Partition负责管理每个副本对应的Replica对象,进行Leader副本的切换,ISR列表的管理以及调用日志存储系统完成写消息等
一Partition核心字段
topic: String 表示topic名字
partitionId:Int 表示分区号
replicaManager: ReplicaManager 管理副本的一个类
localBrokerId:Int 当前的broker的id
logManager:LogManager 日志管理器,包括创建删除等
zkUtils: ZkUtils 操作zookeeper的辅助类
leaderEpoch:Int leader副本的年代信息
leaderReplicaIdOpt:Option[Int] 该partition的leader副本的id
inSyncReplicas: Set[Replica]类型,该集合维护了该分区的ISR列表,ISR是AR的子集
assignedReplicaMap:Pool[Int, Replica] 维护了该分区全部副本的集合AR信息
二 Partition重要方法
2.1 getOrCreateReplica: 获取或者创建副本
主要负责在AR集合(assignedReplicaMap)中查找指定的副本的replica对象;如果查找不到则创建replica对象并添加到AR集合中管理,如果创建的是本地副本,还会创建(恢复)对应的Log并初始化HighWatermark,HighWatermark与Log的recoveryPoint类似,也会需要记录到文件中保存,每一个log目录下都有一个replication-offset-checkpoint会记录。
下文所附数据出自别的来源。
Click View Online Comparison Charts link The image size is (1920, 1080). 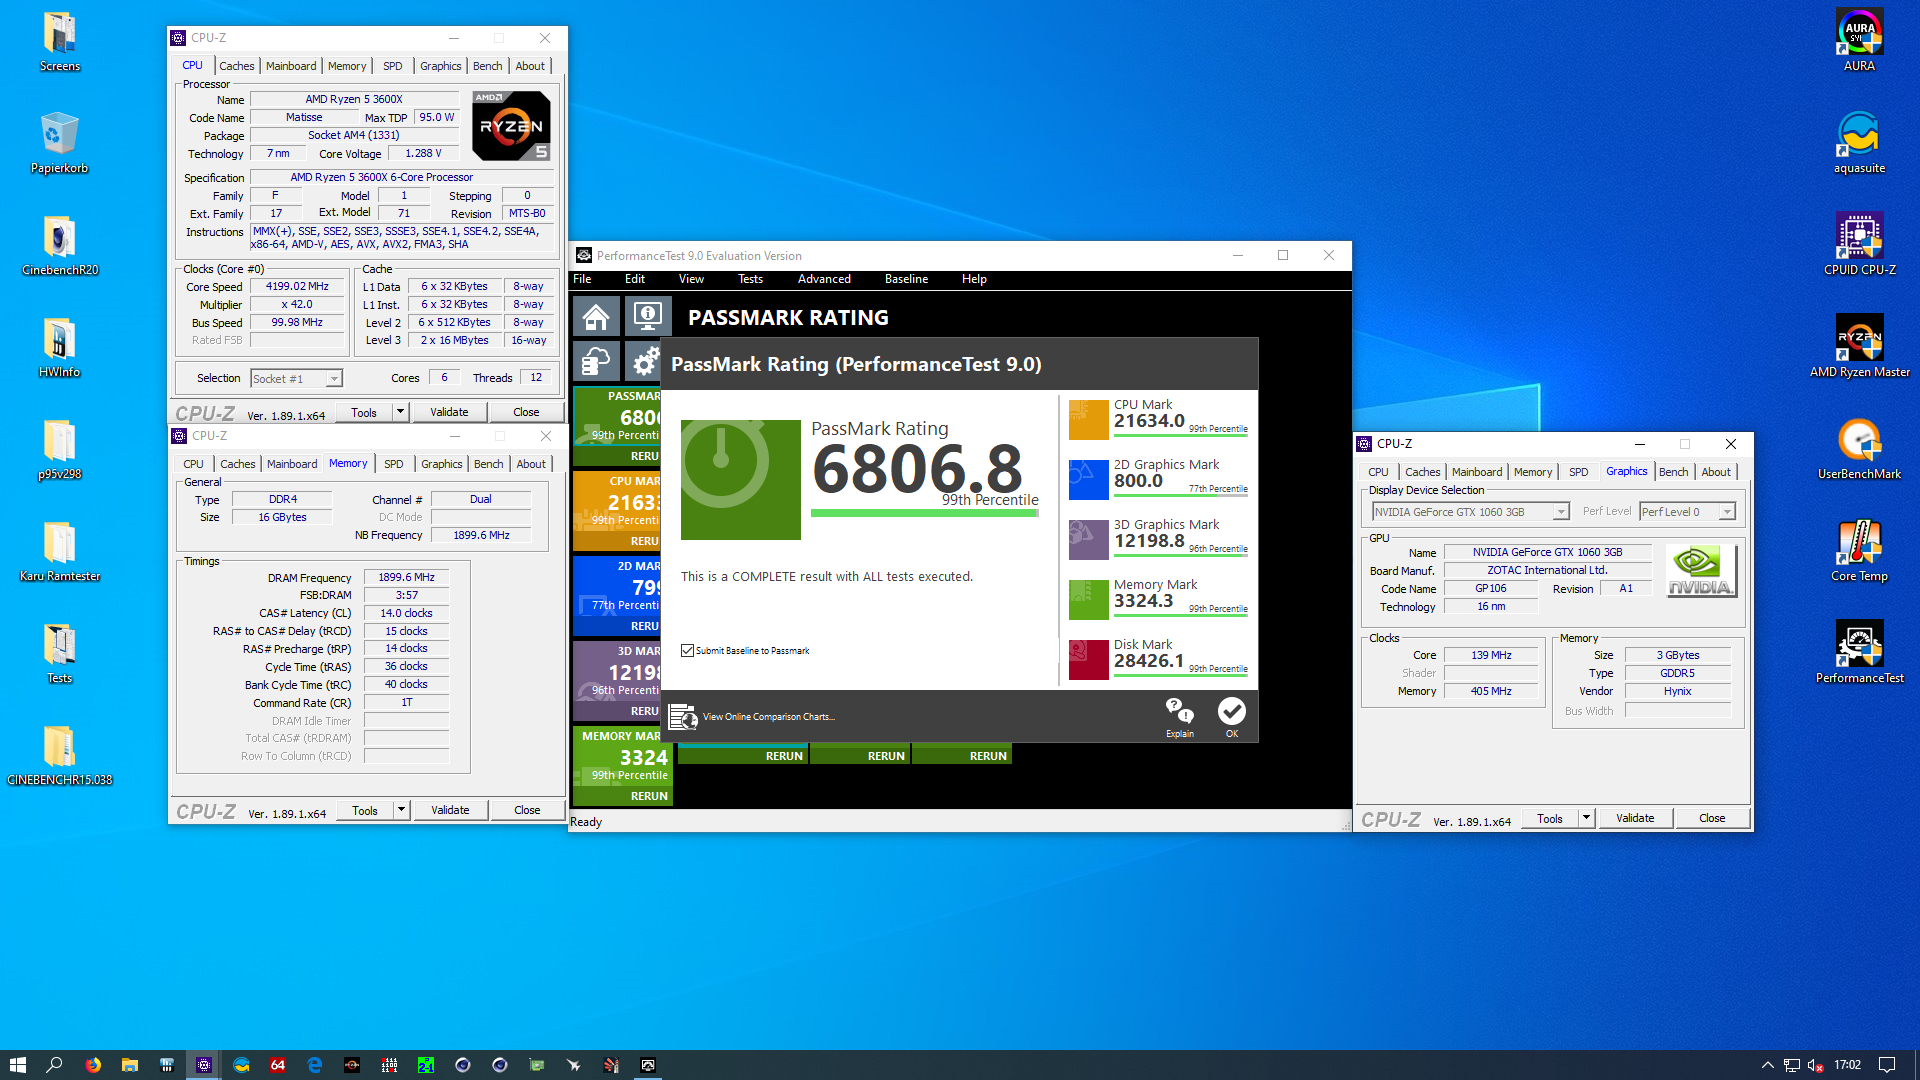tap(768, 717)
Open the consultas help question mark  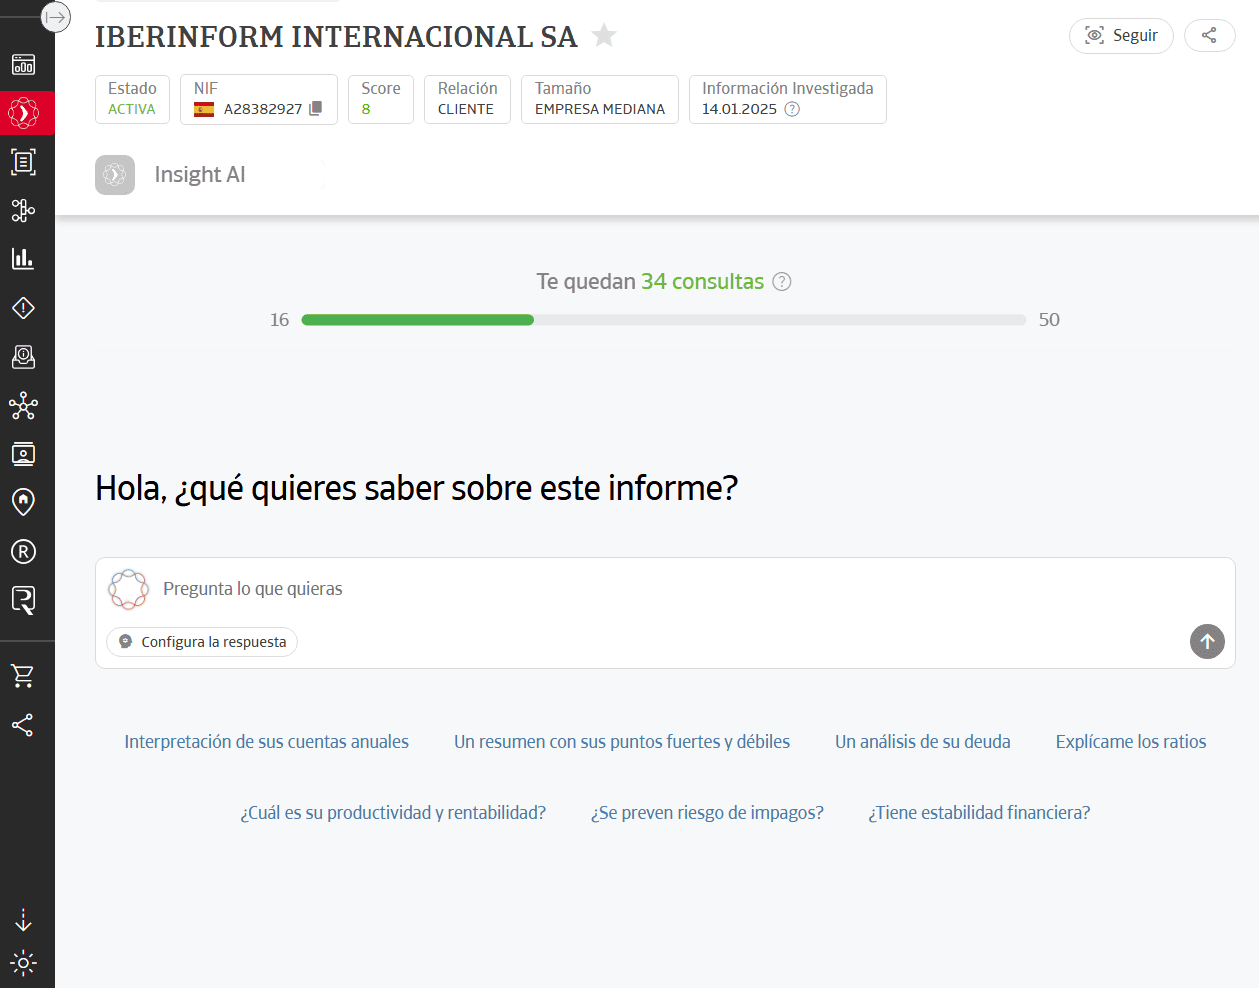[x=781, y=282]
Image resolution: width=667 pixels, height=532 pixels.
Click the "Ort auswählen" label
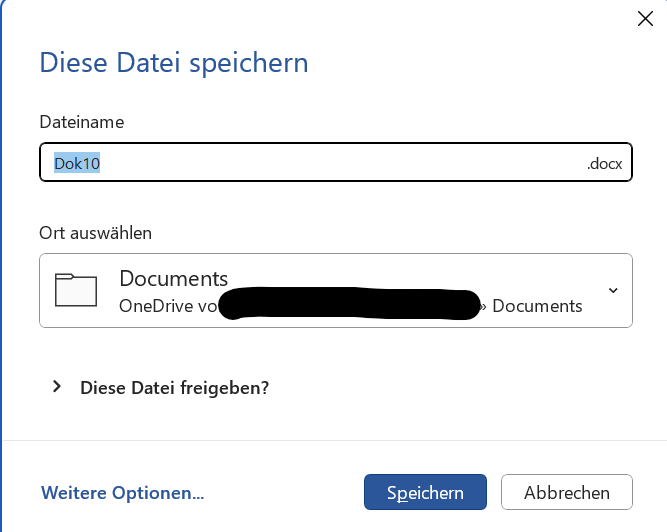[95, 233]
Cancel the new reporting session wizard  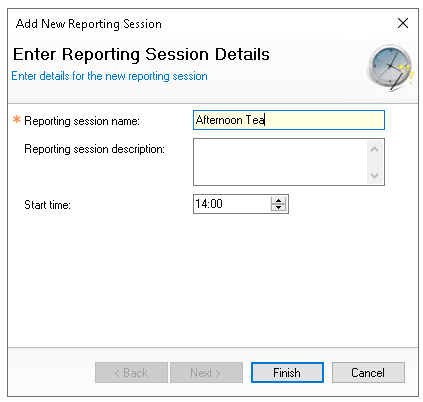click(368, 372)
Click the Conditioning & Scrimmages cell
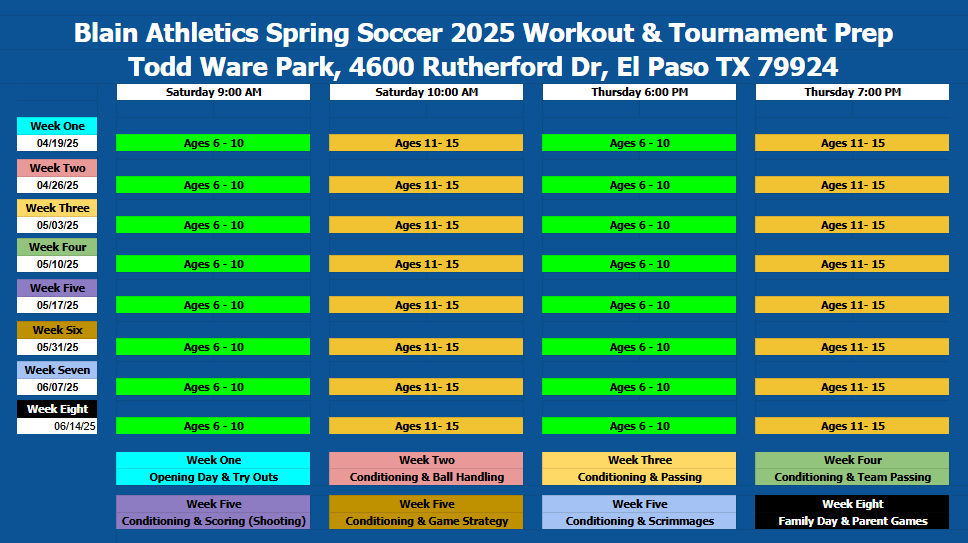 coord(639,521)
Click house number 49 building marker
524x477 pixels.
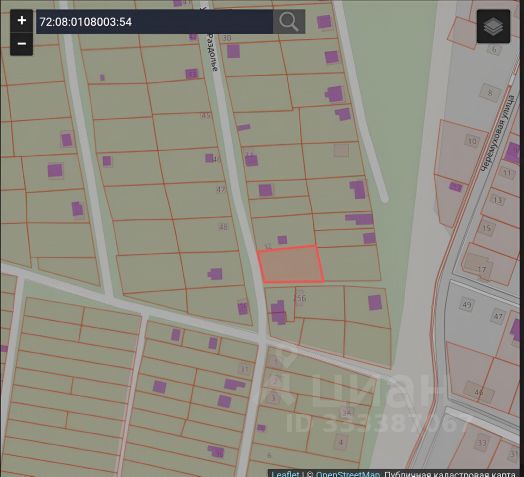pos(467,305)
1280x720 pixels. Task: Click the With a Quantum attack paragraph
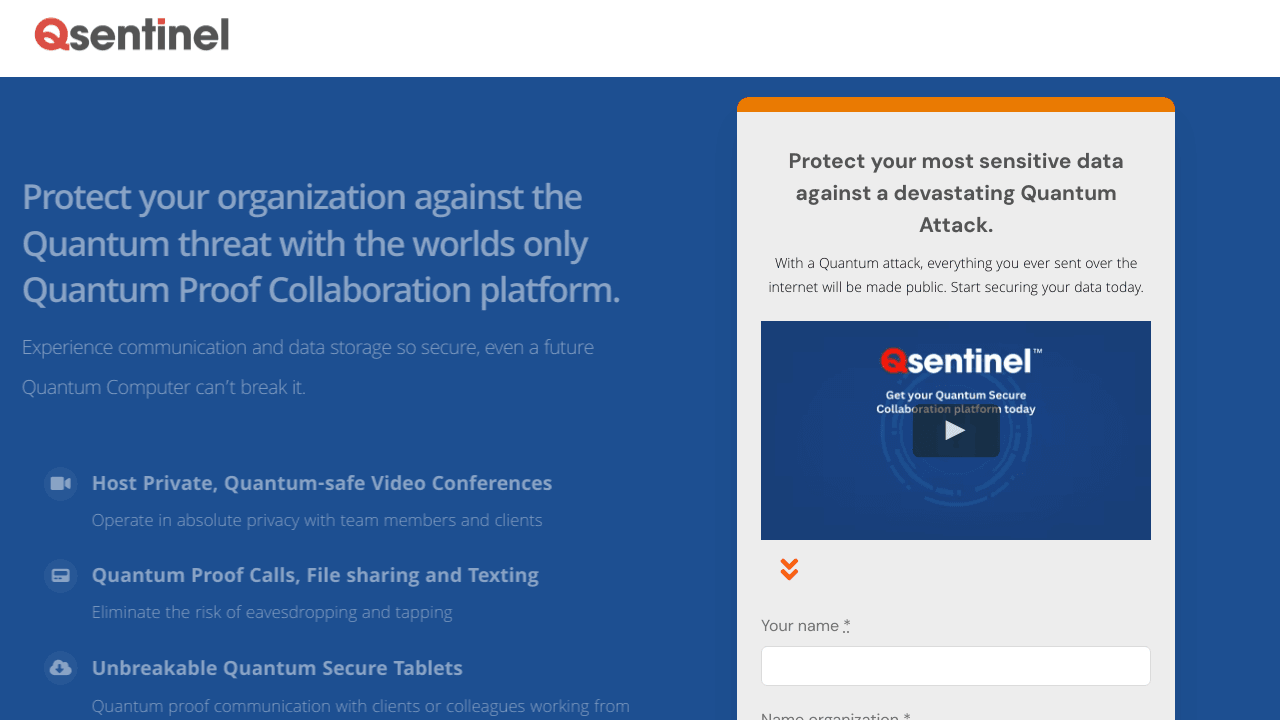tap(955, 275)
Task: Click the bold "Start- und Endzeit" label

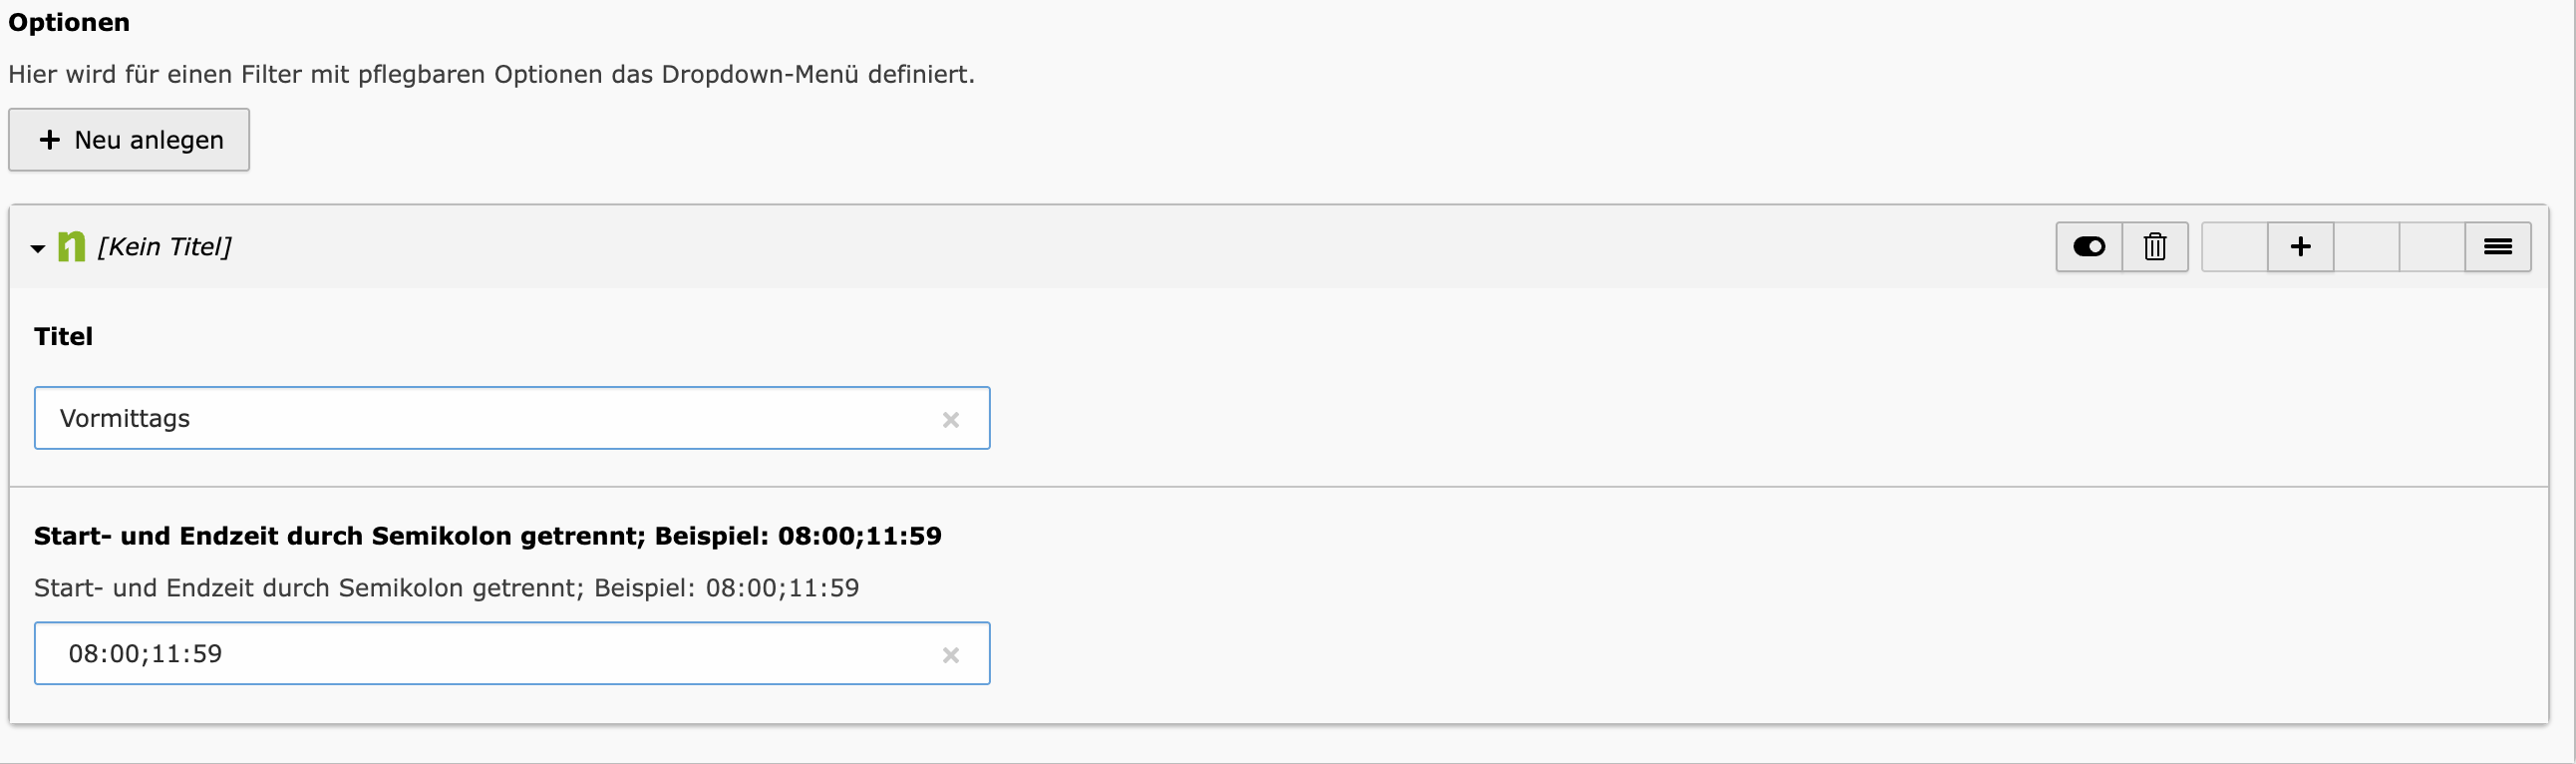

每一个分区的HW,在ReplicaManager启动的时候会读取此文件到highWatermarkCheclpoints这个map集合中,之后会定时更新该文件
def getOrCreateReplica(replicaId: Int = localBrokerId): Replica = {
// 从AR列表获取指定副本
val replicaOpt = getReplica(replicaId)
replicaOpt match {
case Some(replica) => replica
case None =>
// 判断是不是当前brokerId,
if (isReplicaLocal(replicaId)) {
// 获取配置信息
val config = LogConfig.fromProps(logManager.defaultConfig.originals,
AdminUtils.fetchEntityConfig(zkUtils, ConfigType.Topic, topic))
// 创建本地log
val log = logManager.createLog(TopicAndPartition(topic, partitionId), config)
// 获取指定日志目录对应的OffsetCheckpoint对象,他负责管理log目录下的replica-offsetcheckpoint
val checkpoint = replicaManager.highWatermarkCheckpoints(log.dir.getParentFile.getAbsolutePath)
// 将replication-offset-checkpoint文件中的记录HW转成map
val offsetMap = checkpoint.read
if (!offsetMap.contains(TopicAndPartition(topic, partitionId)))
info("No checkpointed highwatermark is found for partition [%s,%d]".format(topic, partitionId))
// 根据TopicPartition找到对应的HW,再与LEO比较,此值会作为次副本的HW
val offset = offsetMap.getOrElse(TopicAndPartition(topic, partitionId), 0L).min(log.logEndOffset)
val localReplica = new Replica(replicaId, this, time, offset, Some(log))
addReplicaIfNotExists(localReplica)
} else {// 如果是远程副本,直接创建并添加到AR列表
val remoteReplica = new Replica(replicaId, this, time)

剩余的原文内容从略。